» **Exercise goal**: Pictures do not belong in the copy, so please give every entry below again exactly.
Start of Dataset extract
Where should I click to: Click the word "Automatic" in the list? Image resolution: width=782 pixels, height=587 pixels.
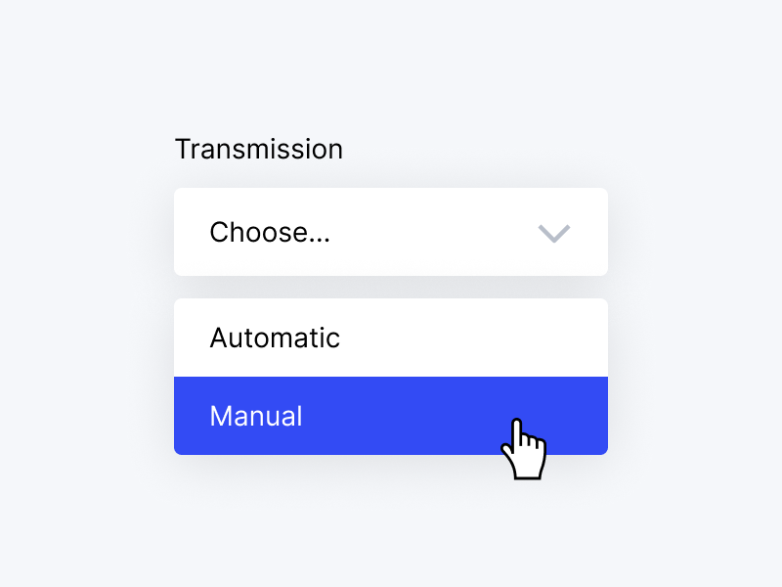(x=275, y=338)
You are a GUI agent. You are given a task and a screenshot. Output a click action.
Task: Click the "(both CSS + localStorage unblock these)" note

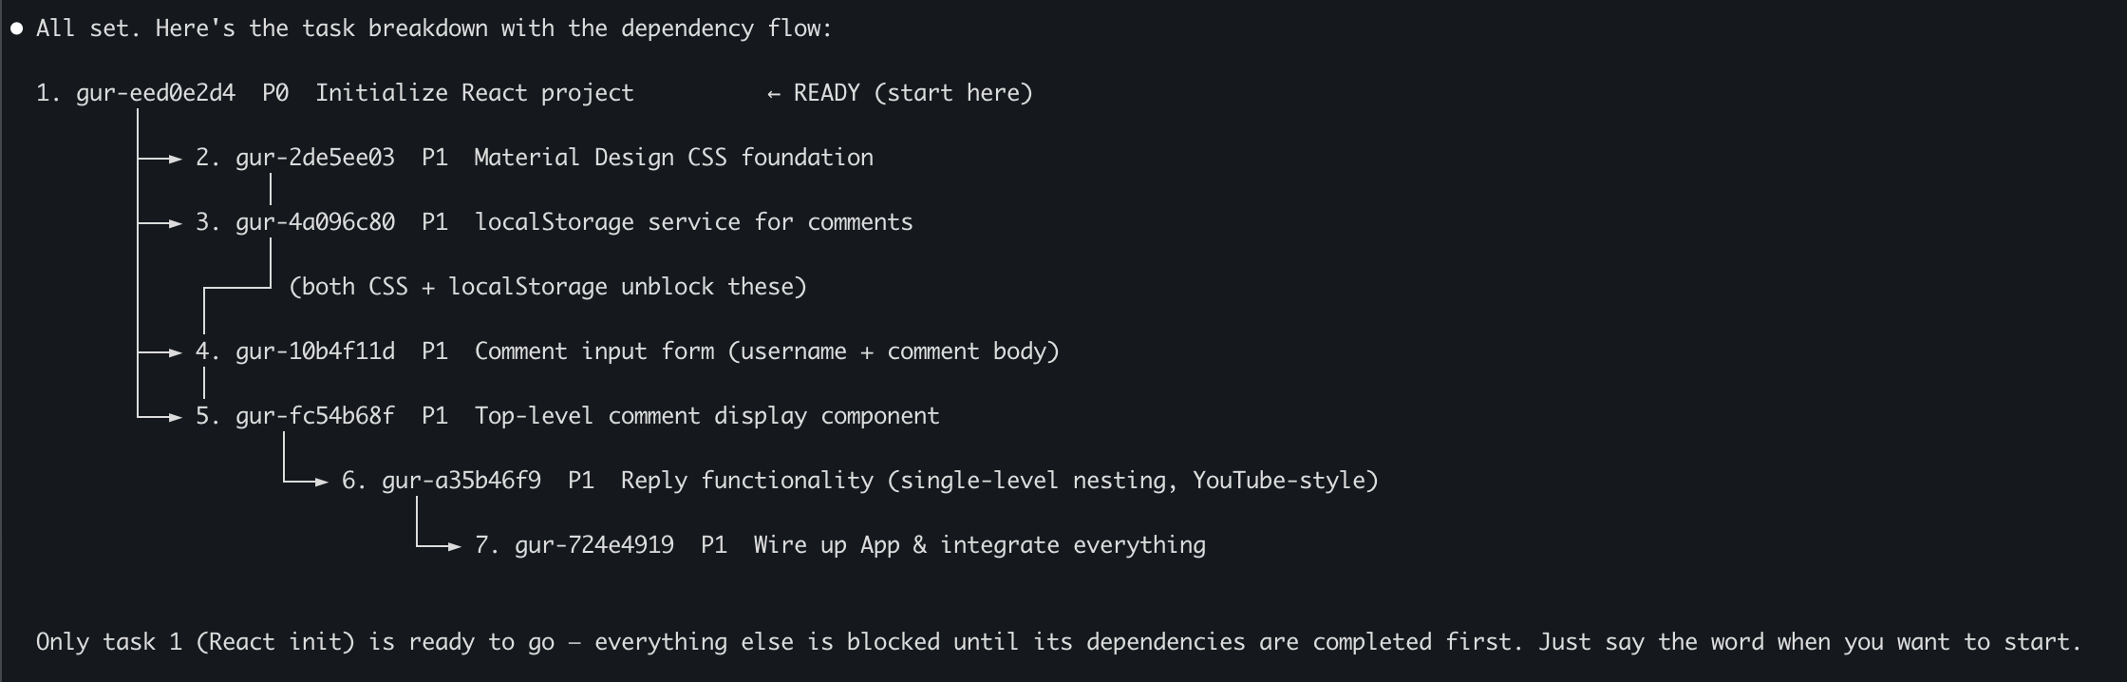click(x=548, y=287)
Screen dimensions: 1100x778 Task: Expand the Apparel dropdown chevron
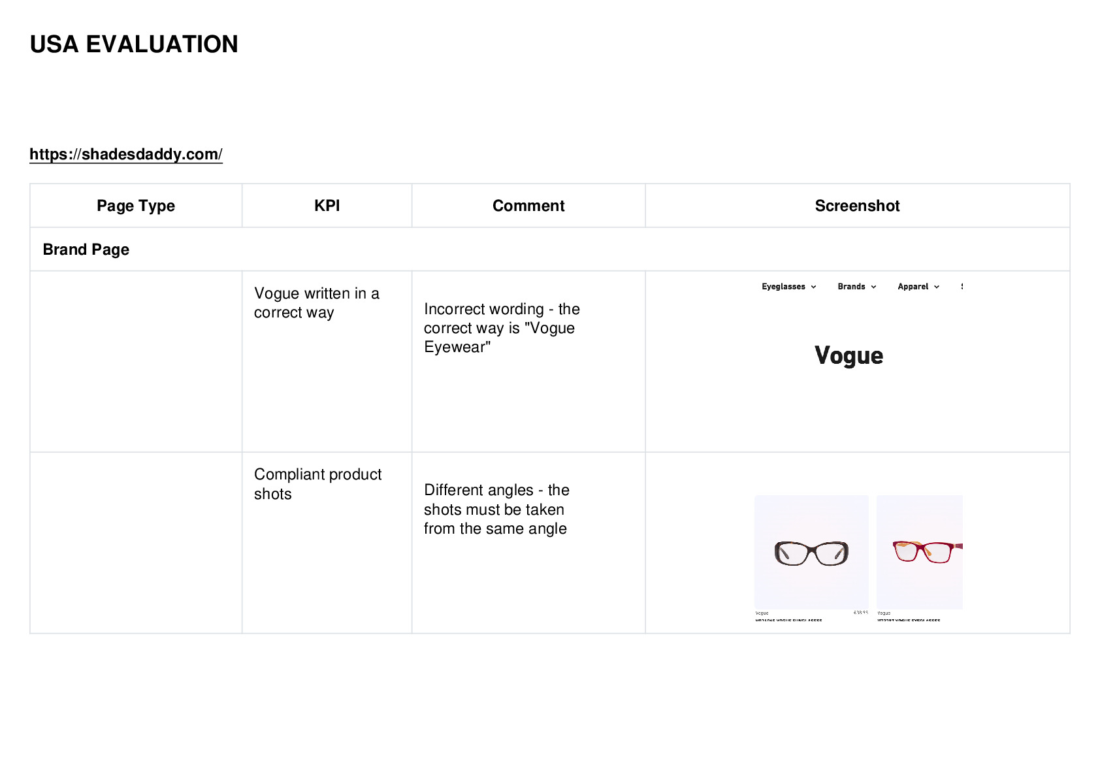[x=937, y=287]
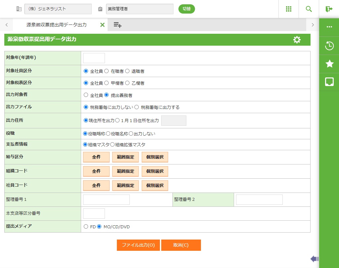Select 乙欄者 for 対象税表区分
Image resolution: width=339 pixels, height=268 pixels.
(x=127, y=83)
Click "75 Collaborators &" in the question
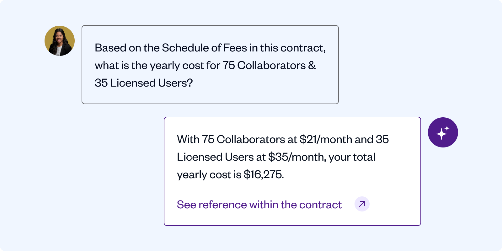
End of Dataset extract
» **Answer area**:
Where should I click to: Click the word "Automatic" in the list? Image resolution: width=782 pixels, height=587 pixels.
(x=275, y=338)
You are a GUI agent. You are given a task and a screenshot. Output a click action.
Task: Click the "(both CSS + localStorage unblock these)" note

click(x=548, y=287)
Screen dimensions: 1100x778 Task: Expand the Apparel dropdown chevron
[x=937, y=287]
Select 乙欄者 for 対象税表区分
Image resolution: width=339 pixels, height=268 pixels.
(x=127, y=83)
Click "75 Collaborators &" in the question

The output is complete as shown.